Dutch brewing company Bavaria is drawing outrage for a controversial commercial that completely desecrates the names of some of the world’s most revered deceased cultural icons. The ad for the company’s new fruit-flavored beer takes place on a tropical island paradise where the not-actually-dead stars, including Elvis, Kurt Cobain, John Lennon, Marilyn Monroe, and Tupac, are all hiding out, drinking the beer and having a grand old time.

In the ad, the now-old stars lounge on the beach along with a sexy waitress — because no beer ad could exist without butt and boob shoots of a hot chick — who serves them Bavaria beer and rolls her eyes when Lennon flashes a peace sign and calls her “Jude.” Marilyn Monroe rubs sunscreen on Tupac’s “Thug Life”-tattooed stomach while Cobain and Lennon sit next to the beach bar. Bruce Lee rings an alarm from the resort when a ship is spotted, signaling that they all need to hide or risk being caught.
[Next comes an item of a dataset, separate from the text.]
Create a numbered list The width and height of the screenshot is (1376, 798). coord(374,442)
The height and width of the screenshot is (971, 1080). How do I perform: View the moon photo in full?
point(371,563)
One particularly offensive aspect of the ad is that the stars have all continued aging, portrayed at the age they would be now had they lived, and the interpretations of what old age means are cringe inducing. An 87-year-old Marilyn Monroe’s white dress flies up, predictably reenacting the famous scene from The Seven Year Itch, and Cobain stifles the urge to vomit upon seeing her aged thighs. Elvis’s pot belly sticking out from behind a palm tree that he’s attempting to use as a hiding spot gives away their secret island to a passing ship. The ship’s captain rolls his eyes when the crew member peering at the island through binoculars says, “That looks like Elvis” in Dutch.

Fantasizing about what stars like these would be like had they lived, or entertaining the idea that they’re all hanging out together in some version of heaven, has long been discussed by fans, journalists, and artists. Figures like Cobain, Lennon, and Monroe created works of art that were incredibly meaningful to a large group of people. After their sudden and tragic deaths, one way to cope is to imagine that they’re together in the afterlife, collaborating to make art and music that’s even better than what they accomplished while alive. Gottfried Helnwein’s painting “Boulevard of Broken Dreams,” a famous reinterpretation of Edward Hopper’s “Nighthawks,” is an example of this. The painting features Monroe, James Dean, and Humphrey Bogart in an iconic cafe scene, being served by Elvis.